- Task statement
Render the lines from the first one through the line containing "Looking at the screenshot, I should click(x=969, y=41).", inclusive, as a JSON list of strings with one string per line, leaving out blank lines.

- Data records
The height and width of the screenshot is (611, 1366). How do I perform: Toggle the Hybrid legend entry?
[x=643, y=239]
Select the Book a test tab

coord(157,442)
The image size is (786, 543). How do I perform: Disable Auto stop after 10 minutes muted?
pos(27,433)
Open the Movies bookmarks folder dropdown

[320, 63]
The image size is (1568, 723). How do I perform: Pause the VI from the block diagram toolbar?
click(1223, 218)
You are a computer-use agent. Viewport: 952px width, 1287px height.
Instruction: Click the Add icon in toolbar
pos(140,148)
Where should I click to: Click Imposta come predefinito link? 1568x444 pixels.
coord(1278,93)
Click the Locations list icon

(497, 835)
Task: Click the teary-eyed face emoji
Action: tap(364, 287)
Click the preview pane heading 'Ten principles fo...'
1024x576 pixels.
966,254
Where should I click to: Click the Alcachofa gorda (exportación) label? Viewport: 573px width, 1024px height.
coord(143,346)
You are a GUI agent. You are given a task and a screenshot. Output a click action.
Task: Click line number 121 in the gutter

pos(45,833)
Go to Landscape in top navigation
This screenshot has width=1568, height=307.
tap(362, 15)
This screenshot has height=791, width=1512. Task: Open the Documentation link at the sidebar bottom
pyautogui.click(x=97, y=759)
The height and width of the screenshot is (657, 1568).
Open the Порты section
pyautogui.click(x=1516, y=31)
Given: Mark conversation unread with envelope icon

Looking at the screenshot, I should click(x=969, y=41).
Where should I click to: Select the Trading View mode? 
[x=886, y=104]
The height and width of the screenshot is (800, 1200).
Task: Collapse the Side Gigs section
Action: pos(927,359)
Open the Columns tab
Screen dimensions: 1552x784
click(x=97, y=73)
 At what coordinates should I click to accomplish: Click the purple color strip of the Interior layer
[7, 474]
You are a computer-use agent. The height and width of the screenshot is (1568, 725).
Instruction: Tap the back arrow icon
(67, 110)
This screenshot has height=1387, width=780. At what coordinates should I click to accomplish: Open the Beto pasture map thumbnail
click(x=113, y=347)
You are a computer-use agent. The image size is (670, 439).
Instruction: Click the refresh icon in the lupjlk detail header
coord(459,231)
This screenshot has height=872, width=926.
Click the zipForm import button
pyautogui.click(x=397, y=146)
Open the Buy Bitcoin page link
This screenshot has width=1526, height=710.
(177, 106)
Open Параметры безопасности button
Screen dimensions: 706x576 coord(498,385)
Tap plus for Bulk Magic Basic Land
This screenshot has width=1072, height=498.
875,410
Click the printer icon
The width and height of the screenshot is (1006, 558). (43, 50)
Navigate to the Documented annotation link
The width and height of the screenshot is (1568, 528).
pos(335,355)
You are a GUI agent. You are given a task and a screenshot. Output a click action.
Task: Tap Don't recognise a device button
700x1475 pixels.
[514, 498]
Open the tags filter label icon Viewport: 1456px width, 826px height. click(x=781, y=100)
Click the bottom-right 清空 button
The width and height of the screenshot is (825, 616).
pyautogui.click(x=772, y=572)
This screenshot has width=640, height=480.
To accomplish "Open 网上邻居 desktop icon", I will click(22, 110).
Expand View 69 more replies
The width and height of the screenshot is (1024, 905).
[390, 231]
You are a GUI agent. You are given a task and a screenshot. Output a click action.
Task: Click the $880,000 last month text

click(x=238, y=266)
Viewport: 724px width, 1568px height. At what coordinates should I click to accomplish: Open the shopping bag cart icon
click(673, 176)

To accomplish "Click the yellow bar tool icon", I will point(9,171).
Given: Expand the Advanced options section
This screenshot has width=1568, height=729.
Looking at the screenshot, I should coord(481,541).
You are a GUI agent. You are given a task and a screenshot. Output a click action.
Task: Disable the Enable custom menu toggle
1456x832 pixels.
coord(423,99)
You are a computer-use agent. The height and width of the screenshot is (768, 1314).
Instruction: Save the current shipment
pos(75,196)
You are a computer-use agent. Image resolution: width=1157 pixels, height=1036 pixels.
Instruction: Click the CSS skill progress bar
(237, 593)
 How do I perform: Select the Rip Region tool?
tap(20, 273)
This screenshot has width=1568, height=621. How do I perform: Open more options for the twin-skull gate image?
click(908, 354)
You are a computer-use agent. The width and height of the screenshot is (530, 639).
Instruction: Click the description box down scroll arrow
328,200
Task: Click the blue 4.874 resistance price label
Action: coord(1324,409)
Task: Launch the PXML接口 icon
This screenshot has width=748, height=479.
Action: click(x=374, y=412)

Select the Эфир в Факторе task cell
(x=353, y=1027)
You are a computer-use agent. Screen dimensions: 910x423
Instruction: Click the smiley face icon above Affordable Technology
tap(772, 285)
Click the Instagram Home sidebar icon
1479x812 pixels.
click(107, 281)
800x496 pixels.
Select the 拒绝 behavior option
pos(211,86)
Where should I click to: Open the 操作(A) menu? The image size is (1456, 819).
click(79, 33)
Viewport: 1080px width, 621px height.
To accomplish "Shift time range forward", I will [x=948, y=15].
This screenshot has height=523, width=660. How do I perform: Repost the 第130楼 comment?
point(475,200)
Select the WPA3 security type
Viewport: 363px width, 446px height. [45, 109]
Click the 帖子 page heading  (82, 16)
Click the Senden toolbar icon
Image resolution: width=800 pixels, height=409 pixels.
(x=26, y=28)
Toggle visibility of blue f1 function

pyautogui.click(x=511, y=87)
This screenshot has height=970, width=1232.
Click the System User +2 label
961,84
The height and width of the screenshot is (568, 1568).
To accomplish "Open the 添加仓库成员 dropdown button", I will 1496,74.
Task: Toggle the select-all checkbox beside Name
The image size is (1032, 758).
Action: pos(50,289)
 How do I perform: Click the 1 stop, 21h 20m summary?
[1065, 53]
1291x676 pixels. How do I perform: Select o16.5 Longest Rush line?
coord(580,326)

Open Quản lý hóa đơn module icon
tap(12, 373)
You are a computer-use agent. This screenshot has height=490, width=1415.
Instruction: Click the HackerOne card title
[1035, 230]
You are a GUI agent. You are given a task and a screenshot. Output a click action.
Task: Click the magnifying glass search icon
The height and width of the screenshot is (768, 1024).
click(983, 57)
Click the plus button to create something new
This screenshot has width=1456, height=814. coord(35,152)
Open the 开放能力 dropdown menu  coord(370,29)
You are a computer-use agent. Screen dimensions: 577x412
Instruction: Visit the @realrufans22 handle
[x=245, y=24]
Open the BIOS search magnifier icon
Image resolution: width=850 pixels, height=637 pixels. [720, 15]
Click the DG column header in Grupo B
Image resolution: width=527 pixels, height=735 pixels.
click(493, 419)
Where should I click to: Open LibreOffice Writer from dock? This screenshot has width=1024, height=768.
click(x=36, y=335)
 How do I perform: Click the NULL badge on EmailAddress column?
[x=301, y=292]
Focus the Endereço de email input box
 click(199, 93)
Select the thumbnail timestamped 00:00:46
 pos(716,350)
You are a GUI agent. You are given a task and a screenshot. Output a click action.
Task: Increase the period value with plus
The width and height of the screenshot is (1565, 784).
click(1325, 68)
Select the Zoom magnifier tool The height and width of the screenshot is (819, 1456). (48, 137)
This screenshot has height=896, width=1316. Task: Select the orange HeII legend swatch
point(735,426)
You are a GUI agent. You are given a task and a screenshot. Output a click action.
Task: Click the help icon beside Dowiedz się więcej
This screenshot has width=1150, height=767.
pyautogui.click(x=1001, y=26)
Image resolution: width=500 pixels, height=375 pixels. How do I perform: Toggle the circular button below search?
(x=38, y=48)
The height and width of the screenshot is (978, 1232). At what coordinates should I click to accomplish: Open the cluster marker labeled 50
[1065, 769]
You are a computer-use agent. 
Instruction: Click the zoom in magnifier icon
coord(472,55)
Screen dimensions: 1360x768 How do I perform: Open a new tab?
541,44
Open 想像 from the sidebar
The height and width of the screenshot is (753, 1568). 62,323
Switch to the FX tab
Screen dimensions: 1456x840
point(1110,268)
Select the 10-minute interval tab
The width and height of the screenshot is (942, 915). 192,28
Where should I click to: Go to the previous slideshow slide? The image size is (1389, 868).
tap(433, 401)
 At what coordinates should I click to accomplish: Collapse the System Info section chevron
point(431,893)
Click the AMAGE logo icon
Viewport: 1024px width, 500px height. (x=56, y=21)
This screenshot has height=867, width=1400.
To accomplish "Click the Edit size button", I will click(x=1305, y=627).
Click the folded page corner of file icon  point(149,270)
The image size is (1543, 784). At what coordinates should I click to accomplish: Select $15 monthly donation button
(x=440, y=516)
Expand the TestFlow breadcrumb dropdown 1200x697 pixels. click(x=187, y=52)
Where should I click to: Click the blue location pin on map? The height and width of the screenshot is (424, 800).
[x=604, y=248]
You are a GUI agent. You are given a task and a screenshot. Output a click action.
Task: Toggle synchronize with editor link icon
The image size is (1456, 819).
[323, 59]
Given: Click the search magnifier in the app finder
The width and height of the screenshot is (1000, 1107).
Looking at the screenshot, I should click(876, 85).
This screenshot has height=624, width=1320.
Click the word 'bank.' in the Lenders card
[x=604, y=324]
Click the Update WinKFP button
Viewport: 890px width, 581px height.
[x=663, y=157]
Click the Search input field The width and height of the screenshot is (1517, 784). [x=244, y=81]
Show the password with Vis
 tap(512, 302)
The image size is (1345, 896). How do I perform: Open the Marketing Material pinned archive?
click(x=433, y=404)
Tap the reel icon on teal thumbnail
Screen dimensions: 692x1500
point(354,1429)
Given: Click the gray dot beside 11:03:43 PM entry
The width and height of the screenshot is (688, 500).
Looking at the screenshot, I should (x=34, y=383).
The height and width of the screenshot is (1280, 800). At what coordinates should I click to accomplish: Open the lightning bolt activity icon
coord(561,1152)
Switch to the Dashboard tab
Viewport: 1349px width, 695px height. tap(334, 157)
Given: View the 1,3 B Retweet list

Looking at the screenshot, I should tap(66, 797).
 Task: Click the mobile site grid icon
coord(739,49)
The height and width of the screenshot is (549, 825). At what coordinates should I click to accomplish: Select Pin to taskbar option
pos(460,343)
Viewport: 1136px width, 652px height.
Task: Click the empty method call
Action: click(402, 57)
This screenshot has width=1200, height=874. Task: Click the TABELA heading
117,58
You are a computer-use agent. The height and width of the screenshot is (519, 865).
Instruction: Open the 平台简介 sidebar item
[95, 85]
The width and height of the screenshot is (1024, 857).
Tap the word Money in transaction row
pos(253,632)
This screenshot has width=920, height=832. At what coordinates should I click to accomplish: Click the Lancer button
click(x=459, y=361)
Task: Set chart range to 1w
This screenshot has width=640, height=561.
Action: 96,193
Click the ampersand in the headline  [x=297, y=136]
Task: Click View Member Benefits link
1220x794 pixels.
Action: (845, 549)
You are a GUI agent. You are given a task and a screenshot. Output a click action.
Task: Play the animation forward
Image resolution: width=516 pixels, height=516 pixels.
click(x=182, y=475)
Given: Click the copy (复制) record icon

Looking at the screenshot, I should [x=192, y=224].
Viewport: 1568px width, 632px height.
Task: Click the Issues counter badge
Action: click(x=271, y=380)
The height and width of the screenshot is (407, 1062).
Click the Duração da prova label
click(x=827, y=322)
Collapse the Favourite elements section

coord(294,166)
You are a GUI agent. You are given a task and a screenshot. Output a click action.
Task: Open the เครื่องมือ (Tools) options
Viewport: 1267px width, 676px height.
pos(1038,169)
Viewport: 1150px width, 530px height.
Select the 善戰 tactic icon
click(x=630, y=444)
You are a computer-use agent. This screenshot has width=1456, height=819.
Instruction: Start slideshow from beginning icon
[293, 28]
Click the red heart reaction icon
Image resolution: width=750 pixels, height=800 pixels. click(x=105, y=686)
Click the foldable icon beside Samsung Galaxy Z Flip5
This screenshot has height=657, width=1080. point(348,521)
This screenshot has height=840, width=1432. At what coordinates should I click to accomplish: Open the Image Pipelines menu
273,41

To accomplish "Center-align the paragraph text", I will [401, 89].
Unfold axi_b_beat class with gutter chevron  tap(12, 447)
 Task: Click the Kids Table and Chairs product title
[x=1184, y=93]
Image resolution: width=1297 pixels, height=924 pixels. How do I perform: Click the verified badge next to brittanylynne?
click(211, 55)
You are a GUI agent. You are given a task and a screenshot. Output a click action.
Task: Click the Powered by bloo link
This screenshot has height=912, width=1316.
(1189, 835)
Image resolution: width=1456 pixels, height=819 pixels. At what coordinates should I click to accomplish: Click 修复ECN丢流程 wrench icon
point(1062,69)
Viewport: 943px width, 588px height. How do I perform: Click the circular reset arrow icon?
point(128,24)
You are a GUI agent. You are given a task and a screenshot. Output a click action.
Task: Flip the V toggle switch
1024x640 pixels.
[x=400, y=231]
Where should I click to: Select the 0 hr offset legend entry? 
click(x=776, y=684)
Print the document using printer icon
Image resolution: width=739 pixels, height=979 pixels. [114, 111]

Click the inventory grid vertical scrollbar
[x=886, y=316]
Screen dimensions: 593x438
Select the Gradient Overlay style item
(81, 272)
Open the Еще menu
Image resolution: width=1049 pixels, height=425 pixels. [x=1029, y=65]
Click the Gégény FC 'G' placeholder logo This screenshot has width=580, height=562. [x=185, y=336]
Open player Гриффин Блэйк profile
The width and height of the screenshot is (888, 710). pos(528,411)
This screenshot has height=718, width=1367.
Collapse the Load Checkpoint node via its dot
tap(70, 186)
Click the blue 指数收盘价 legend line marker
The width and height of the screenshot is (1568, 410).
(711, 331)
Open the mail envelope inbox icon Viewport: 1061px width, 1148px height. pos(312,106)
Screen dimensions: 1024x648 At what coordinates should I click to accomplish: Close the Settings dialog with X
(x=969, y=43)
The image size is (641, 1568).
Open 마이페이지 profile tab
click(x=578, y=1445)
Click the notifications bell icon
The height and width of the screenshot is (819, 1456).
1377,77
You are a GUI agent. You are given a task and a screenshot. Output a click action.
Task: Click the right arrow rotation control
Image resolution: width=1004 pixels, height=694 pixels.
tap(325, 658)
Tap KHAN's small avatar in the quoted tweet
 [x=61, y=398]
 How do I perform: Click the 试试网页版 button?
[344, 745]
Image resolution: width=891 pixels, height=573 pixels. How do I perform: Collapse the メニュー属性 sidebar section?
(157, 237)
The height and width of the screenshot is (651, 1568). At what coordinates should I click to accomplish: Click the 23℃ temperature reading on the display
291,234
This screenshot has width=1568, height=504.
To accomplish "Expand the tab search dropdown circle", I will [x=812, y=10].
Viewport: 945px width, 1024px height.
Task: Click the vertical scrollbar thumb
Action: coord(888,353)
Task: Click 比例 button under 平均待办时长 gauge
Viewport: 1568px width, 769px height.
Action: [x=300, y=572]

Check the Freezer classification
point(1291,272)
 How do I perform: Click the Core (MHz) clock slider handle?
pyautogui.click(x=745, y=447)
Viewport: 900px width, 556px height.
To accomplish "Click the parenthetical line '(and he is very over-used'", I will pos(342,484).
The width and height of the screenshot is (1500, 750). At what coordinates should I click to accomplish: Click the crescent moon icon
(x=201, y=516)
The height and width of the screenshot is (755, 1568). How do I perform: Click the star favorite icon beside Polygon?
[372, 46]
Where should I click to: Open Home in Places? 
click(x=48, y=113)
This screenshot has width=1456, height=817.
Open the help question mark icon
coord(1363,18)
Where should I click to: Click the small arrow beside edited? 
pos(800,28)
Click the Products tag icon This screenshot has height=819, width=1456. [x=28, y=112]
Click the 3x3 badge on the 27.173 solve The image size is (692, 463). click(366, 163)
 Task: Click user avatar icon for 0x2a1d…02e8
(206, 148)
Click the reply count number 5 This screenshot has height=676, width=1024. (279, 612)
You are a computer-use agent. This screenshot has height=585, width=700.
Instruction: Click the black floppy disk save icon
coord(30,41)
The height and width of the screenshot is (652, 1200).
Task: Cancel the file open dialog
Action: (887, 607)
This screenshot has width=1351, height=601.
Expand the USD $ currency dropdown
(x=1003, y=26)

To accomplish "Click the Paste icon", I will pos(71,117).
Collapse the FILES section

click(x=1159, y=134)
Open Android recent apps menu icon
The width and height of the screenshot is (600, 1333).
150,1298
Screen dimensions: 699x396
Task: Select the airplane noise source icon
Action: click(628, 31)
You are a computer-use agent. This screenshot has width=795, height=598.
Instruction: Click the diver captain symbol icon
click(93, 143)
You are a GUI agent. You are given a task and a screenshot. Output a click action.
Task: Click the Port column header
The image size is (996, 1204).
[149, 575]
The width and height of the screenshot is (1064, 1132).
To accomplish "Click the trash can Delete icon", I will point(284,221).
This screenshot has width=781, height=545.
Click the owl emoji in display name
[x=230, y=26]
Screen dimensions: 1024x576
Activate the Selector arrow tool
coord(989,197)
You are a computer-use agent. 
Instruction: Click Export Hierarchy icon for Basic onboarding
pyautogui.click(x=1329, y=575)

- Full response
[
  "The height and width of the screenshot is (611, 1366). How do I perform: Toggle the Hybrid legend entry?",
  "[x=643, y=239]",
  "Select the Book a test tab",
  "coord(157,442)",
  "The image size is (786, 543). How do I perform: Disable Auto stop after 10 minutes muted?",
  "pos(27,433)",
  "Open the Movies bookmarks folder dropdown",
  "[320, 63]",
  "The image size is (1568, 723). How do I perform: Pause the VI from the block diagram toolbar?",
  "click(1223, 218)",
  "You are a computer-use agent. Viewport: 952px width, 1287px height.",
  "Instruction: Click the Add icon in toolbar",
  "pos(140,148)",
  "Where should I click to: Click Imposta come predefinito link? 1568x444 pixels.",
  "coord(1278,93)",
  "Click the Locations list icon",
  "(497, 835)",
  "Task: Click the teary-eyed face emoji",
  "Action: tap(364, 287)",
  "Click the preview pane heading 'Ten principles fo...'",
  "1024x576 pixels.",
  "966,254",
  "Where should I click to: Click the Alcachofa gorda (exportación) label? Viewport: 573px width, 1024px height.",
  "coord(143,346)",
  "You are a GUI agent. You are given a task and a screenshot. Output a click action.",
  "Task: Click line number 121 in the gutter",
  "pos(45,833)",
  "Go to Landscape in top navigation",
  "This screenshot has width=1568, height=307.",
  "tap(362, 15)",
  "This screenshot has height=791, width=1512. Task: Open the Documentation link at the sidebar bottom",
  "pyautogui.click(x=97, y=759)",
  "The height and width of the screenshot is (657, 1568).",
  "Open the Порты section",
  "pyautogui.click(x=1516, y=31)",
  "Given: Mark conversation unread with envelope icon",
  "Looking at the screenshot, I should click(x=969, y=41)."
]